检查点

概览

Overview

检查点通过恢复任务状态和流的位置使flink达到容错的特性,从而为flink任务提供与无故障执行相同的语句。

Checkpoints make state in Flink fault tolerant by allowing state and the corresponding stream positions to be recovered, thereby giving the application the same semantics as a failure-free execution.

查看检查点如何在你的flink任务开启和设置checkpoints机制。

See Checkpointing for how to enable and configure checkpoints for your program.

检查点保留机制

Retained Checkpoints

默认情况下,检查点不会保留,只有在任务失败的情况下才会使用。当程序被取消,它们也会被删除。但是你可以配置要保留的检查点。根据配置,当任务失败或取消时,检查点不会自动被清除,这样你可以通过检查点来恢复失败的任务。

Checkpoints are by default not retained and are only used to resume a job from failures. They are deleted when a program is cancelled. You can, however, configure periodic checkpoints to be retained. Depending on the configuration these retained checkpoints are not automatically cleaned up when the job fails or is canceled. This way, you will have a checkpoint around to resume from if your job fails.

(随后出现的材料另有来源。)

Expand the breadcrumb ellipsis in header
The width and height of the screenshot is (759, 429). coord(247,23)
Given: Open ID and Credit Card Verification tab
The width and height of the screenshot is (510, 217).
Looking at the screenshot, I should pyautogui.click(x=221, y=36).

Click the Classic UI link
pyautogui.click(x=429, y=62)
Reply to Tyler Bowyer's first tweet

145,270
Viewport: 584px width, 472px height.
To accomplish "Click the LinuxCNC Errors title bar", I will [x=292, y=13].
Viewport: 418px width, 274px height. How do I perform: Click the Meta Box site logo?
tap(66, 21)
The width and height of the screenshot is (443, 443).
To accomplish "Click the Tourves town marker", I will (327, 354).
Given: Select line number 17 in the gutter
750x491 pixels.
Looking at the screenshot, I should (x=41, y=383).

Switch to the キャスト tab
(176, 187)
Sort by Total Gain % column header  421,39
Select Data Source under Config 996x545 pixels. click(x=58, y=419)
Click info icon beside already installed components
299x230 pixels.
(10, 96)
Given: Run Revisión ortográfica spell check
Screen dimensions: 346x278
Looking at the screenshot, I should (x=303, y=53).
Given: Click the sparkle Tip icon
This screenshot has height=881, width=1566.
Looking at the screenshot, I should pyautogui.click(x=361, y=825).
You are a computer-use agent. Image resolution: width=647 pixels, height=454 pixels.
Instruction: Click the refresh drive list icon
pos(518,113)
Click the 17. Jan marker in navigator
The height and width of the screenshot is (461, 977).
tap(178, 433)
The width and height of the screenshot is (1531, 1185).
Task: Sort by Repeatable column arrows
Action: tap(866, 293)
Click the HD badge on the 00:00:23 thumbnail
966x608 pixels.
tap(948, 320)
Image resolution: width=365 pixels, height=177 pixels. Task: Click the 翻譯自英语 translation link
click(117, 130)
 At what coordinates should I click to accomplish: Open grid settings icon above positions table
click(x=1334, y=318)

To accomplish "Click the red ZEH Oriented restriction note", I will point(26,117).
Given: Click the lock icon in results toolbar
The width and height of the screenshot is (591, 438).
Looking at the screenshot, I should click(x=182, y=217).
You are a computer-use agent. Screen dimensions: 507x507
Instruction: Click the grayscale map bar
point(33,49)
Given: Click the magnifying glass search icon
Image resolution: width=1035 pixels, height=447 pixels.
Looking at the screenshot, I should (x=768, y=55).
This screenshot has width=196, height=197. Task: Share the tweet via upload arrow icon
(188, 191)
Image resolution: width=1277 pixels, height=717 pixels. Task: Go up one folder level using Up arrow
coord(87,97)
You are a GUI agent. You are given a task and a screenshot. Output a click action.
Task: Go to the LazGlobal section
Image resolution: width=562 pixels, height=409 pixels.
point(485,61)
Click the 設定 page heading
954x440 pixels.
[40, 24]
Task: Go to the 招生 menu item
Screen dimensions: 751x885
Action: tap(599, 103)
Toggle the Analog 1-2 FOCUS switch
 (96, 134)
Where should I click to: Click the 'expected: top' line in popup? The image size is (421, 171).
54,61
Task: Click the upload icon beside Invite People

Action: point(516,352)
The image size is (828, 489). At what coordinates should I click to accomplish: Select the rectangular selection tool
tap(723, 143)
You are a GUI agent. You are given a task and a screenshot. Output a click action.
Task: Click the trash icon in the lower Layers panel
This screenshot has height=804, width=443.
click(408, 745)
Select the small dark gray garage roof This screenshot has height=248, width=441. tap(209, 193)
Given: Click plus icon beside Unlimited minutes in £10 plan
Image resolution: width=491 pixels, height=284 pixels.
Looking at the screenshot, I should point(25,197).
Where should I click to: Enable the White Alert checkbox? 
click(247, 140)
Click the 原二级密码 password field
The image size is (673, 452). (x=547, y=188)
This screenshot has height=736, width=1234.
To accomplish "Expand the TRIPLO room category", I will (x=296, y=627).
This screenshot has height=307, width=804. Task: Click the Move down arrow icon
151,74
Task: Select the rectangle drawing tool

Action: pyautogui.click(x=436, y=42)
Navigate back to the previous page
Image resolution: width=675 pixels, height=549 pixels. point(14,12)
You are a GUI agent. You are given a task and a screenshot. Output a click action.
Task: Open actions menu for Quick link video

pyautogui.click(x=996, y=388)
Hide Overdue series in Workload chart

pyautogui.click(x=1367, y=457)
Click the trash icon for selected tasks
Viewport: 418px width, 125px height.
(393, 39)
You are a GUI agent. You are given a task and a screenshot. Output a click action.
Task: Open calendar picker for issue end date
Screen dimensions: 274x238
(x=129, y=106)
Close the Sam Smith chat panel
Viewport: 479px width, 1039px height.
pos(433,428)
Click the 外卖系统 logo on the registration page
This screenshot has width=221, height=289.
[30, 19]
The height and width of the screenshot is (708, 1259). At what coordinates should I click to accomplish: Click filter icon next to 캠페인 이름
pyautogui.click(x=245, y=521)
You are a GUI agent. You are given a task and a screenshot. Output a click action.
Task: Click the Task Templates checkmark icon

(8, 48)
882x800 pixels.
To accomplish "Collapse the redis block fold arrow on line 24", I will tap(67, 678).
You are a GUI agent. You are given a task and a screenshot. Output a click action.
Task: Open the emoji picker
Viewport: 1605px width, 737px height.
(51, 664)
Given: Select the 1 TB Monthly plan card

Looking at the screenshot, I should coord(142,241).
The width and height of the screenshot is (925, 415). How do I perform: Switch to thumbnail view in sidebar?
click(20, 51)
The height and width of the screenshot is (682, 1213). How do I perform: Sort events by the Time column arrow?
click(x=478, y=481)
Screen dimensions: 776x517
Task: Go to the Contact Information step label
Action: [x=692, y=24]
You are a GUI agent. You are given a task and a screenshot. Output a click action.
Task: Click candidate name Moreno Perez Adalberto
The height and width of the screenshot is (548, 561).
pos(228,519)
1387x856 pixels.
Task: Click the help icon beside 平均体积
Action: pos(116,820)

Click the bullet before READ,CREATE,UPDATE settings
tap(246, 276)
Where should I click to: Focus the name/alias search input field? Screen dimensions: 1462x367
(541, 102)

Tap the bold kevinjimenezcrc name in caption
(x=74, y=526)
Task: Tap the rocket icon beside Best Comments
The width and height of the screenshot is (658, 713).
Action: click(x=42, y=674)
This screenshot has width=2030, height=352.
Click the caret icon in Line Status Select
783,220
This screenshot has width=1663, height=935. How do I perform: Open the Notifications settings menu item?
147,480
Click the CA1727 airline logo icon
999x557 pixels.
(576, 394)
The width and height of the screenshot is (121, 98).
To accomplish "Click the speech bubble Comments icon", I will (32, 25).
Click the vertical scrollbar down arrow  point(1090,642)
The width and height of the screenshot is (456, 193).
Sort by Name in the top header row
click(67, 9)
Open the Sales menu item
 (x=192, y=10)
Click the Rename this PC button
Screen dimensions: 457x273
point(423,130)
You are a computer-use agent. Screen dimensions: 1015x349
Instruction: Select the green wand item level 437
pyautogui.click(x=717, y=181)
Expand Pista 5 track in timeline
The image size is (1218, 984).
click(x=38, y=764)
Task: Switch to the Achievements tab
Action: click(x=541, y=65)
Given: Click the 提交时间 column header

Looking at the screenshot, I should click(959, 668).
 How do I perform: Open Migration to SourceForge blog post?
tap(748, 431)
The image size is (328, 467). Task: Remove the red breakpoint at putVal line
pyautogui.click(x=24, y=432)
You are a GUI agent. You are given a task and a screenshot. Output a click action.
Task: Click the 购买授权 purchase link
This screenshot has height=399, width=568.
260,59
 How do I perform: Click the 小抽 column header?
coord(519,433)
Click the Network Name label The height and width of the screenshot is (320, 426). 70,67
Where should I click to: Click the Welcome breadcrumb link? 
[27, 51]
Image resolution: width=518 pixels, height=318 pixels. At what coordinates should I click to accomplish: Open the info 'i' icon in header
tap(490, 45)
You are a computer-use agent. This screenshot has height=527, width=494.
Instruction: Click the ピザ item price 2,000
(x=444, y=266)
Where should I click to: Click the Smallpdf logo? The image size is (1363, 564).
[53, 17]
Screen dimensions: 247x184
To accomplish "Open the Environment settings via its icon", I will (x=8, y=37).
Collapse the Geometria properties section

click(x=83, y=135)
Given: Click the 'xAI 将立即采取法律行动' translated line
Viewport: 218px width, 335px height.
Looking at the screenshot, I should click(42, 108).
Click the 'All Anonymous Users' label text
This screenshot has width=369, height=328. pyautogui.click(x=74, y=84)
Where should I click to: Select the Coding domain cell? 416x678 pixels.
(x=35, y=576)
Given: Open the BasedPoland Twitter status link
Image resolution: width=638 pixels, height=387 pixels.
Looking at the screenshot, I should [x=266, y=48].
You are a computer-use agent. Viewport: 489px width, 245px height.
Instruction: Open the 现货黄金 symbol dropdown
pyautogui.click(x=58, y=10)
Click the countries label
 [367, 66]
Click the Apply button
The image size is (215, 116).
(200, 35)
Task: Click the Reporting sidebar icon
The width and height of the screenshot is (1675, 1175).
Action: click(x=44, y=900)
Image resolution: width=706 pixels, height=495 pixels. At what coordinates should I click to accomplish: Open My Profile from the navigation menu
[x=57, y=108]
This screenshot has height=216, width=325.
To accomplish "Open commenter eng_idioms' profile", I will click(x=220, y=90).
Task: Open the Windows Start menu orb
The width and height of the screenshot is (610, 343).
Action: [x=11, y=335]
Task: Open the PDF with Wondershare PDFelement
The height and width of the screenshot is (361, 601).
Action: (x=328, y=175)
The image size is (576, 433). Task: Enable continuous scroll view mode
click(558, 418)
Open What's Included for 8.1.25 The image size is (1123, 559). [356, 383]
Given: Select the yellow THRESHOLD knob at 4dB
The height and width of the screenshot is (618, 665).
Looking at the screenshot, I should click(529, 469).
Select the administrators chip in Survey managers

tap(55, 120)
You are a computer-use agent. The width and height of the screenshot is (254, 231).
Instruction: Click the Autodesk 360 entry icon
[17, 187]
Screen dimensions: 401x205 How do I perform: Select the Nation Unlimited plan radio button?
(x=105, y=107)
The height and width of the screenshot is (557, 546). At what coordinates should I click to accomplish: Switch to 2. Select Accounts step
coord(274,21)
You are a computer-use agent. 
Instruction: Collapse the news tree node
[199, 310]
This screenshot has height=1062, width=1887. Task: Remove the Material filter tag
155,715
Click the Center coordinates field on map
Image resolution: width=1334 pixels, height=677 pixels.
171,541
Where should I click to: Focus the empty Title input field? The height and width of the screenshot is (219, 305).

  1. CheckpointConfig config = env.getCheckpointConfig();
  2. config.enableExternalizedCheckpoints(ExternalizedCheckpointCleanup.RETAIN_ON_CANCELLATION);

ExternalizedCheckpointCleanup: 模式指定了当你取消任务的时候会发生什么。

  • ExternalizedCheckpointCleanup.RETAIN_ON_CANCELLATION:当任务被取消保留检查点。注意在这种情况下,任务被取消后你必须手动去清除检查点状态。

  • ExternalizedCheckpointCleanup.DELETE_ON_CANCELLATION: 当任务被取消删除检查点。只有当任务失败检查点的状态才会有效。

The ExternalizedCheckpointCleanup mode configures what happens with checkpoints when you cancel the job:

  • ExternalizedCheckpointCleanup.RETAIN_ON_CANCELLATION: Retain the checkpoint when the job is cancelled. Note that you have to manually clean up the checkpoint state after cancellation in this case.

  • ExternalizedCheckpointCleanup.DELETE_ON_CANCELLATION: Delete the checkpoint when the job is cancelled. The checkpoint state will only be available if the job fails.

目录结构

Directory Structure

保存点相同,检查点文件包含一个元数据文件以及一些其他数据文件,具体取决于状态后端。元数据文件和数据文件保存的目录由state.checkpoints.dir 参数配置,也可以再每个任务的代码中单独指定。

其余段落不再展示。